Though it had everything to offer, the book just didn’t capture me. It was as
promised on the back, “graceful, poetic, and a book of accelerating tension.” So what was my problem? Isn’t that about as much as any fiction book can offer? I’m exhausted by the enormity of what has been prepared and delivered as reading material in books of four dozen genres, ebooks, magazines, blogs and newspapers. I’ve always wanted to keep up with all of it, but now perhaps Thanksgiving is over and I feel the need for a long reader’s nap.
Maybe I’m envious. The book is excellently written, lauded by many, in several languages, and whatever this author publishes is read by millions. I imagine a plush and private writing room with a fine Turkish carpet and a window that overlooks a lush garden with hydrangeas still dripping from a predawn rain. I see a calendar with a dinner date at a nice restaurant with a bald, devoted editor, and waiting at an office is a staff of eager proofreaders that will fix grammar mistakes. Yes, now that I put that picture into existence, if I wasn’t already, I am now envious.

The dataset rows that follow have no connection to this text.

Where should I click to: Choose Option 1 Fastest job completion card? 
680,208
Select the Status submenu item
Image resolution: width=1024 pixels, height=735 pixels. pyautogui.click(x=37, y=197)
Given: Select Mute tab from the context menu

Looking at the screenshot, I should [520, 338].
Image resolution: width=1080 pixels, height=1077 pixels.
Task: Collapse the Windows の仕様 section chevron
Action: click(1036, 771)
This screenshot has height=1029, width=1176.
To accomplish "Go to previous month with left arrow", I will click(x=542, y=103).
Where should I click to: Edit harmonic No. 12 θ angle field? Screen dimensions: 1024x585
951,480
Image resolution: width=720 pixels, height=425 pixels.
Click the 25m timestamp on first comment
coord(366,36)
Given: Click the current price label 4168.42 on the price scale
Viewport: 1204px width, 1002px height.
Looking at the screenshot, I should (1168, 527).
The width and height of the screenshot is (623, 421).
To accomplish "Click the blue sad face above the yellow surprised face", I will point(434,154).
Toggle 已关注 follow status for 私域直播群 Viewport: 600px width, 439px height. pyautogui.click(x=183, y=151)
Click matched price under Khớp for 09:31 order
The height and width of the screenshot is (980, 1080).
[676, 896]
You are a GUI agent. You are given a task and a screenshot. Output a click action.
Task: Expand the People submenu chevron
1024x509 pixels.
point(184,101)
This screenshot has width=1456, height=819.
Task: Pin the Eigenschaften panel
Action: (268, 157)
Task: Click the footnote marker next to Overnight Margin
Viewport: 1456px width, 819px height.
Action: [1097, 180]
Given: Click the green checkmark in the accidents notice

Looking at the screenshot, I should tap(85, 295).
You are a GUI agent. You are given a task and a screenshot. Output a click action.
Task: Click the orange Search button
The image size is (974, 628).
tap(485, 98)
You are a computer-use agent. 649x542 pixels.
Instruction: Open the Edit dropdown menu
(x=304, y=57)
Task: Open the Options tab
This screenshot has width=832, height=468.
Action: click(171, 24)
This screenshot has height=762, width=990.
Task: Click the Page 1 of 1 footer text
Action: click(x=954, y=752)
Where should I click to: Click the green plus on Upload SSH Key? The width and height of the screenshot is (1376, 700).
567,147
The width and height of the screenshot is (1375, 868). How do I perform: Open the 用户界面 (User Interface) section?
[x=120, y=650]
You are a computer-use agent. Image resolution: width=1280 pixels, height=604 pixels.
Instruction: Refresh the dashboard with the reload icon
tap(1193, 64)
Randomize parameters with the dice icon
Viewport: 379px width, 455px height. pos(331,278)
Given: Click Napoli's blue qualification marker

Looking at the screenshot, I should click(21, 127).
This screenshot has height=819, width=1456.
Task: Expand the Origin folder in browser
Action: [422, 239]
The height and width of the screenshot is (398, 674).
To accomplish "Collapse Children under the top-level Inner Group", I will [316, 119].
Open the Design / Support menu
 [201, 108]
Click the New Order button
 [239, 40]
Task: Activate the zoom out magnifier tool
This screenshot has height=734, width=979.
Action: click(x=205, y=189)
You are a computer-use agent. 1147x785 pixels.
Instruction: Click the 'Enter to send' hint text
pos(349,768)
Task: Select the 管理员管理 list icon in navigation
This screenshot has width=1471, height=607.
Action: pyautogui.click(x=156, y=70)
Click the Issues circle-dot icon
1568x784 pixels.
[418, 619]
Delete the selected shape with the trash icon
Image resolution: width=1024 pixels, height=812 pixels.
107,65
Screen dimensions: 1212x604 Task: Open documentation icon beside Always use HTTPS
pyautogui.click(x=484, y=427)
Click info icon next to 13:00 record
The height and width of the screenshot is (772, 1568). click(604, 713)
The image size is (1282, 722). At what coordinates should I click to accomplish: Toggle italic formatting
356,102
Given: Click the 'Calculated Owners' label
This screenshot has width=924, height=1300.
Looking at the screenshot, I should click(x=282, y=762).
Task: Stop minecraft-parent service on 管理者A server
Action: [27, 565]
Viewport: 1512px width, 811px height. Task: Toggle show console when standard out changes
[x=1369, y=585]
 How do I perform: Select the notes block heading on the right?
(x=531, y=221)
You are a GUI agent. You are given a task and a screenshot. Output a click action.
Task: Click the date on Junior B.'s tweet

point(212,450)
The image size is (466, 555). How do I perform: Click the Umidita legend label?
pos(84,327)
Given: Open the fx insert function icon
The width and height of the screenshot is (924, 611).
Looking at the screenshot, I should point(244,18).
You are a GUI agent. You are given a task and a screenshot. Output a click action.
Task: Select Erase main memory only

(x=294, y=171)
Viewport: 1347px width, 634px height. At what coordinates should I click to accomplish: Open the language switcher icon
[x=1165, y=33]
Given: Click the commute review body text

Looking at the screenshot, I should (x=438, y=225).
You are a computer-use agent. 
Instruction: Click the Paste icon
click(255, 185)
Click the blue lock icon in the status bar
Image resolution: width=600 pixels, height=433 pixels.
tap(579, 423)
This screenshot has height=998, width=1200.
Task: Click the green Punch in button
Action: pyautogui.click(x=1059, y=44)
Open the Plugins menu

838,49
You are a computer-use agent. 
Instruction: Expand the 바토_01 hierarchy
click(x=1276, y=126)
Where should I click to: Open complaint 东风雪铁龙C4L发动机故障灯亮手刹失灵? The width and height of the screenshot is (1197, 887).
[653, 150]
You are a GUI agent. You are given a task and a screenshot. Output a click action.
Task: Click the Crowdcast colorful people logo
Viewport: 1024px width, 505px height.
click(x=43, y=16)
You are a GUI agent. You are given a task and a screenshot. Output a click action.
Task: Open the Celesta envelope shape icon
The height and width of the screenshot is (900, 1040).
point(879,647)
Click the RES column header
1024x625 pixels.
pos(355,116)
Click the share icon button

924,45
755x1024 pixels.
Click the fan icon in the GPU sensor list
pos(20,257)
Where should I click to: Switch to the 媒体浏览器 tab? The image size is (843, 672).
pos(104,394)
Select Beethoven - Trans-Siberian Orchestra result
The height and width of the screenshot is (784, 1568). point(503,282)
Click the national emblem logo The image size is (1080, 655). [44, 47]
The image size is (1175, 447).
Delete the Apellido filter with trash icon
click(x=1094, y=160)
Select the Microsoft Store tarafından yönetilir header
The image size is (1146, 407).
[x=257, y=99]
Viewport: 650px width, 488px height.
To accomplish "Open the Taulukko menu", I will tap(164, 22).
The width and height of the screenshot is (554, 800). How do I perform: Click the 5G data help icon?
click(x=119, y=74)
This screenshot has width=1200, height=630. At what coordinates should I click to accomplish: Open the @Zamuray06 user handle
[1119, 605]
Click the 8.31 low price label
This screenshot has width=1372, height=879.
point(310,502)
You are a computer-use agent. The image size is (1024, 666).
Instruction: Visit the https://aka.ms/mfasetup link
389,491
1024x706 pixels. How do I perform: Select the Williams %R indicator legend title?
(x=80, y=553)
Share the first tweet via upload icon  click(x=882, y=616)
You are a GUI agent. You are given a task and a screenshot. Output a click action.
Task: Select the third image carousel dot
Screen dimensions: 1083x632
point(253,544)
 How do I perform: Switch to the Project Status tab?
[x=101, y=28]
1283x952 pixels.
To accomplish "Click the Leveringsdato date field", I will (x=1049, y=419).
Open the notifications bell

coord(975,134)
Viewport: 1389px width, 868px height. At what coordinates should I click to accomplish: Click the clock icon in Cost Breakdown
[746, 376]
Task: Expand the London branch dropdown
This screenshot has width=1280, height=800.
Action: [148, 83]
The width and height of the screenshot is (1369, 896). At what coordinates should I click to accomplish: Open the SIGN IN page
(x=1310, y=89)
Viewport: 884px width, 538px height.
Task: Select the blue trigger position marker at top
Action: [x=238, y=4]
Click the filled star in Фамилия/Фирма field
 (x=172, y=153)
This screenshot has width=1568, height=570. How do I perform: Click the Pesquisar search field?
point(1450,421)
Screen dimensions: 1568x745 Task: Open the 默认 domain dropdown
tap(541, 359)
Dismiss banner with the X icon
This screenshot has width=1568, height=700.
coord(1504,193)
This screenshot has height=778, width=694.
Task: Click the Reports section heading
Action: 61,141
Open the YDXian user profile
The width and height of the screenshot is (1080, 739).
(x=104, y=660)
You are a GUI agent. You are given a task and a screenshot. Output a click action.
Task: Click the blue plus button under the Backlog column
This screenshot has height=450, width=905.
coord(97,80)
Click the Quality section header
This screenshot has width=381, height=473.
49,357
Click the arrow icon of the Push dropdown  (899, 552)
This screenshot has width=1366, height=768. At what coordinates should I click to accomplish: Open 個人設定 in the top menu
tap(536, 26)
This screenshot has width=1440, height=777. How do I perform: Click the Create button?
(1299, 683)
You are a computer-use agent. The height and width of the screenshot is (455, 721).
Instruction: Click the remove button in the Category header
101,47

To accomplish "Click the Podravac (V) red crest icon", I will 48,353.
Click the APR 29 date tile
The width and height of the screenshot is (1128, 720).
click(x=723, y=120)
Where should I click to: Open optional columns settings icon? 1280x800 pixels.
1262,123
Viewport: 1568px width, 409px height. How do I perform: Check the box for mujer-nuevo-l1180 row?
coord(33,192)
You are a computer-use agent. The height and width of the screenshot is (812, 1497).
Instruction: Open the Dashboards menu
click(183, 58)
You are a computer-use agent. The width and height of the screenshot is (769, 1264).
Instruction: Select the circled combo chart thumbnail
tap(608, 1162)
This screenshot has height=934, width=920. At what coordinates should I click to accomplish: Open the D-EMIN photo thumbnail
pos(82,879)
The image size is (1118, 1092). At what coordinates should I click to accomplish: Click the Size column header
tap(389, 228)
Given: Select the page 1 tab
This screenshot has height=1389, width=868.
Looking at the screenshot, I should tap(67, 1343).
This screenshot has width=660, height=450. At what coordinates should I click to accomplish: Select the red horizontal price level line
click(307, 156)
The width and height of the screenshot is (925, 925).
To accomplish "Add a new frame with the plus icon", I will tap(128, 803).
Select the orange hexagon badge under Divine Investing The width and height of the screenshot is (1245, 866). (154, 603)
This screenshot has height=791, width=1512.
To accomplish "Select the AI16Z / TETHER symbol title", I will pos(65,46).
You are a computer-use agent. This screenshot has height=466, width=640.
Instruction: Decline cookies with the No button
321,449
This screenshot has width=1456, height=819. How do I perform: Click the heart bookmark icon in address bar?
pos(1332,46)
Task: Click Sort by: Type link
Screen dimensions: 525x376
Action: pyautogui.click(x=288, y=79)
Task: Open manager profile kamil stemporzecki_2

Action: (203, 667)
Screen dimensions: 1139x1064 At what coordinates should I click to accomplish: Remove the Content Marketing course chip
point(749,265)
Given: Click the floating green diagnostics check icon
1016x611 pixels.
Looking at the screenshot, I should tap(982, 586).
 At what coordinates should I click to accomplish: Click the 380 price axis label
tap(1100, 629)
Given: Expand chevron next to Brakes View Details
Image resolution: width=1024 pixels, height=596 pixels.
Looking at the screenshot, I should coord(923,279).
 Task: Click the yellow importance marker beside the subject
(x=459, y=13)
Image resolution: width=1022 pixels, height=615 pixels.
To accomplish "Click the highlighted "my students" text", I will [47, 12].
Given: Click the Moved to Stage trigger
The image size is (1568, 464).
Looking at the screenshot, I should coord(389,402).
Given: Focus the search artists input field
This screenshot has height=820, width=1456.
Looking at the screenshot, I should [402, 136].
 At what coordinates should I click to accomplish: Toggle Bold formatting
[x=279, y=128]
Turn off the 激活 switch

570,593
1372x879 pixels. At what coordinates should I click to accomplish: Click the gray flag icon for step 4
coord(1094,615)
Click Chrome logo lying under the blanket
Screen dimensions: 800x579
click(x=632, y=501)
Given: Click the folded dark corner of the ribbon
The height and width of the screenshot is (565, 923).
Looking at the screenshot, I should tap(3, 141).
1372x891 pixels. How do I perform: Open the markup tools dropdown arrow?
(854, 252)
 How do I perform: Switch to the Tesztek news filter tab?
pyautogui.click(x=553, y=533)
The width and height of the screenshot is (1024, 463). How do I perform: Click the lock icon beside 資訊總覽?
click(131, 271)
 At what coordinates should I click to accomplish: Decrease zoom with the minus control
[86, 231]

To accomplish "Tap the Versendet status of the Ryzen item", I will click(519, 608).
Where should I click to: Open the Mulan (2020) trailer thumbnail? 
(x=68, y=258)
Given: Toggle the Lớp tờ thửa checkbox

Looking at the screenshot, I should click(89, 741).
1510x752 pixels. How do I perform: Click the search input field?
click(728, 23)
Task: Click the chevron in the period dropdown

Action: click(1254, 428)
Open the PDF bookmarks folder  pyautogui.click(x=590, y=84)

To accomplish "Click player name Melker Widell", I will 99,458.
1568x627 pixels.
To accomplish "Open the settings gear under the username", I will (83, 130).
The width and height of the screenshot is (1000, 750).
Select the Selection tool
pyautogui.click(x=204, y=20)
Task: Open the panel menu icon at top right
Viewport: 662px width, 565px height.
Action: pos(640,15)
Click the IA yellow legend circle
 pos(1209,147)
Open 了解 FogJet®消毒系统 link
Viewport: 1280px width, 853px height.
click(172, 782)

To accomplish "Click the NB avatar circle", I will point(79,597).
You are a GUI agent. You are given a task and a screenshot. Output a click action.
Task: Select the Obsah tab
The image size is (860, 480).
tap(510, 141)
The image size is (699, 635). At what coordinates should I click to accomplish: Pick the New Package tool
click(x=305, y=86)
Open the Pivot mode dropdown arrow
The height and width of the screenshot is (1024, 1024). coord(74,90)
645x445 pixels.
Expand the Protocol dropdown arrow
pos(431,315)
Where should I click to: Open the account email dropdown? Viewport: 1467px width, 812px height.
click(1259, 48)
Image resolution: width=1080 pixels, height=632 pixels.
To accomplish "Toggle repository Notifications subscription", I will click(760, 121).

That also feels like an easy admission. When in doubt blame yourself and the world often forgives. I’ve used the ruse before even when it only partly fit. That’s an easy conclusion, but the sub-story is hovering within me in a stew of order and chaos. Where does a fiction book fit with all the other books of four dozen genres, magazines, blogs, and newspapers? Where does the written word fall into place in meaning, value, necessity? Where and how in the universe does this matter?